LISTED RECORDS Start Marker

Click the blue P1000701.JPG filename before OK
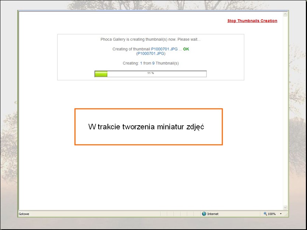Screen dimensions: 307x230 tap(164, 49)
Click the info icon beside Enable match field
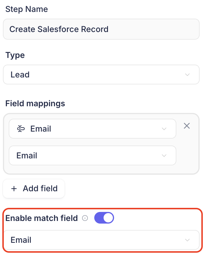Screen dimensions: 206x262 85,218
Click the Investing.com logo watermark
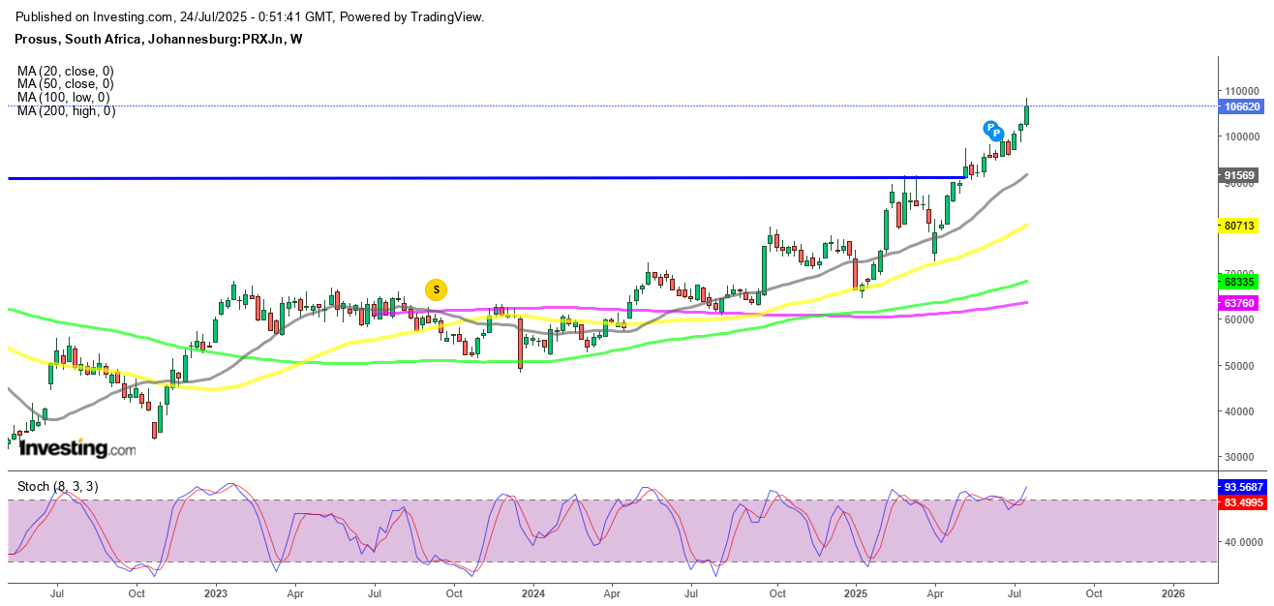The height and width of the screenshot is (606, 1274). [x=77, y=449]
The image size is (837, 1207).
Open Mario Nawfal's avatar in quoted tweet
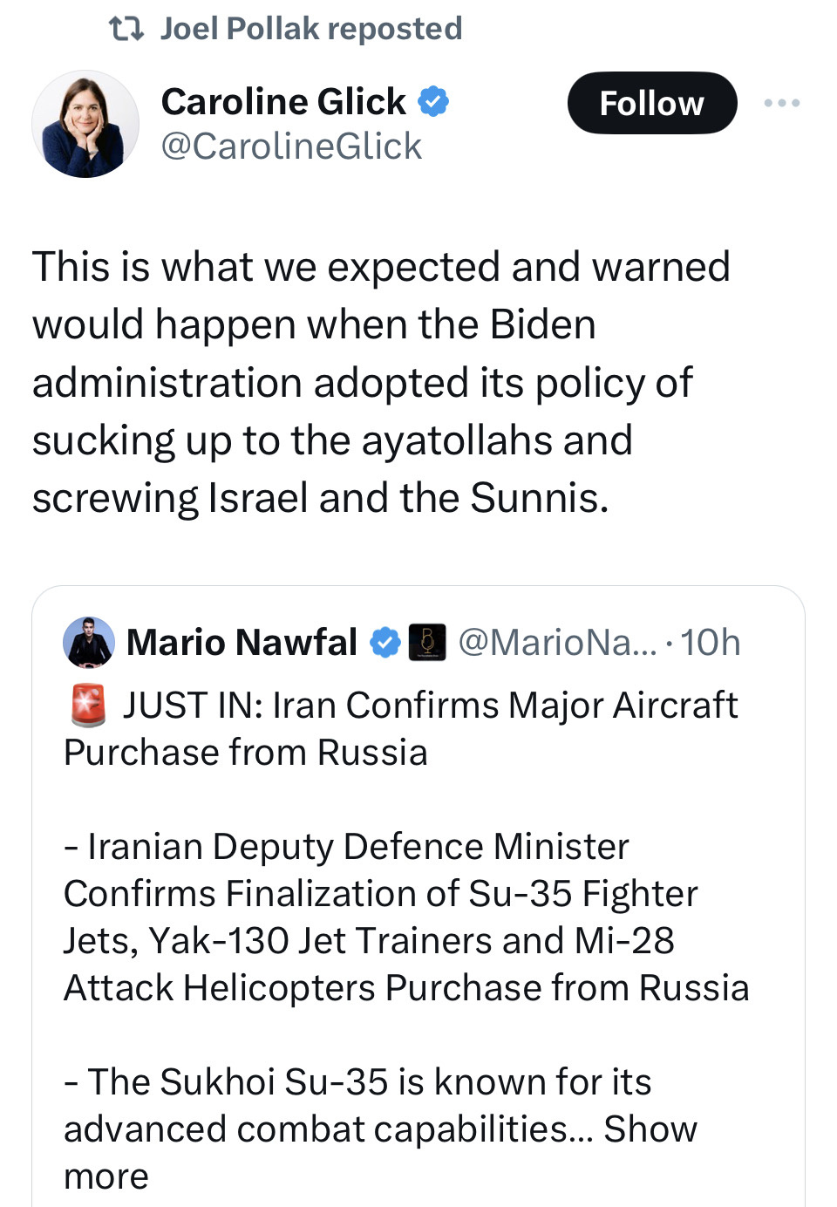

LISTED RECORDS End Marker

### [REQUIRED ACTION]
With the pictures omitted, print each line of the data above precisely as given.

### [TASK SOLUTION]
Click the blue P1000701.JPG filename before OK
Screen dimensions: 307x230 tap(164, 49)
Click the info icon beside Enable match field
Screen dimensions: 206x262 85,218
Click the Investing.com logo watermark
The height and width of the screenshot is (606, 1274). [x=77, y=449]
The image size is (837, 1207).
Open Mario Nawfal's avatar in quoted tweet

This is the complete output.